Participants in the Swedish Adoption/Twin Study Aging were derived from a population-based sample. The participants completed baseline surveys in 1963 or 1973 (mean age 41.6 years,
range 25-63 years). The surveys included questions about height, weight, diseases, and lifestyle factors. Beginning in 1986, the same individuals were assessed on neuropsychological tests every 3 years VE-821 molecular weight (except in 1995) until 2002. During the study period, 781 individuals who were 50 years and older (60% women) had at least one complete neuropsychological assessment. A composite score of general cognitive ability was derived from the cognitive test battery for each measurement occasion.

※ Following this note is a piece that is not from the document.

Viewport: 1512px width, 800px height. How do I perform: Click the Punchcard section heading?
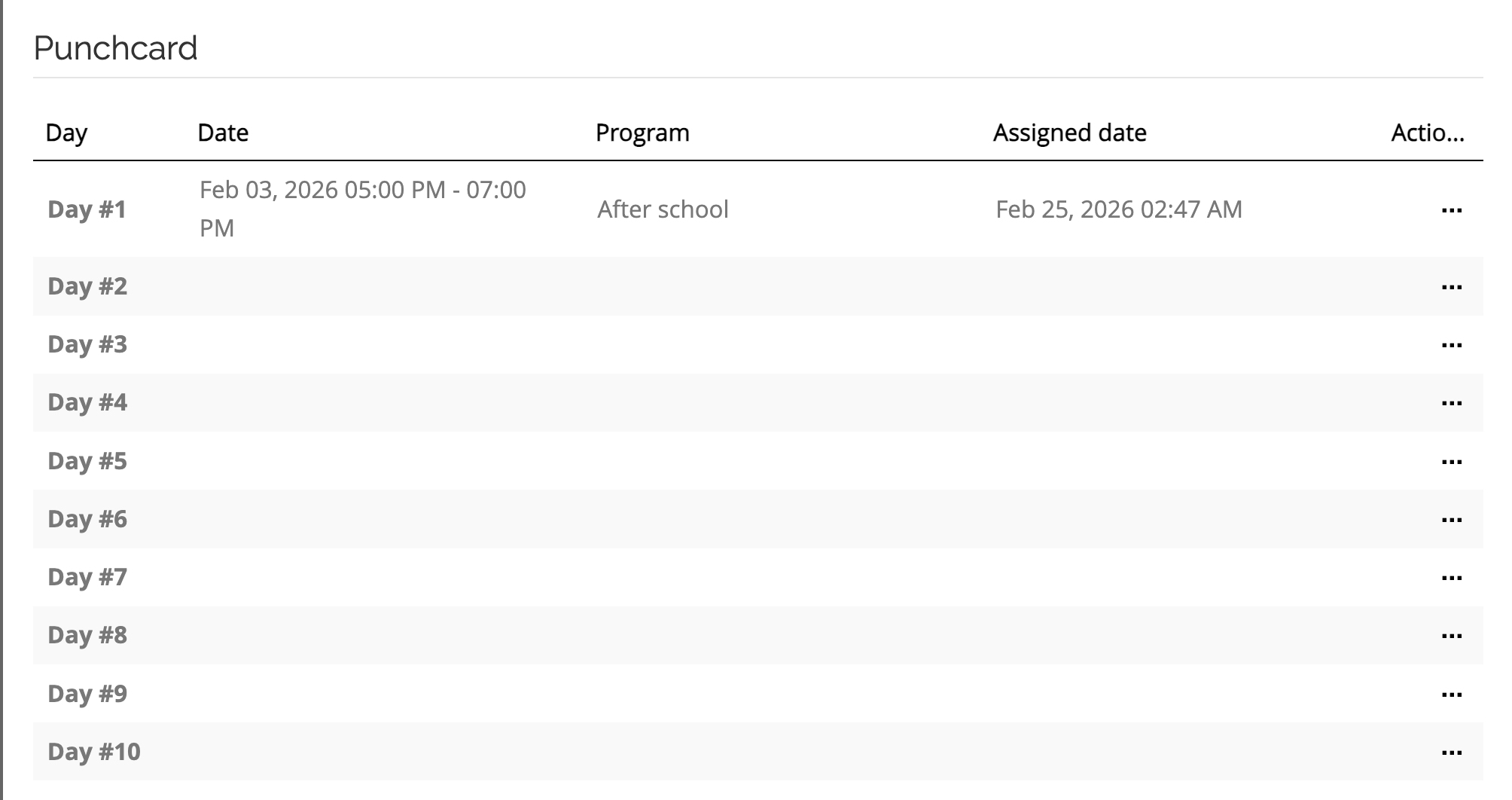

Latent growth curve models adjusted for twinness showed most that persons with higher midlife BMI scores had significantly lower general cognitive ability and significantly steeper longitudinal decline than their thinner counterparts. The association did not change substantially when persons who developed dementia during the study period were excluded from the analysis.
Higher midlife BMI scores precede lower general cognitive ability and steeper cognitive decline
in both men and women. The association does not seem to be mediated by an increased risk for dementia.”
“Categorization of psychotic illnesses into schizophrenic and affective psychoses remains an ongoing controversy. Although Kraepelinian subtyping of psychosis was historically beneficial, modern genetic and neurophysiological studies do not support dichotomous conceptualization of psychosis. Evidence suggests that schizophrenia and bipolar disorder rather present a clinical continuum with partially overlapping symptom dimensions, neurophysiology, genetics and treatment responses. Recent large scale genetic studies have produced inconsistent findings and exposed an urgent need for re-thinking phenomenology-based approach in psychiatric research.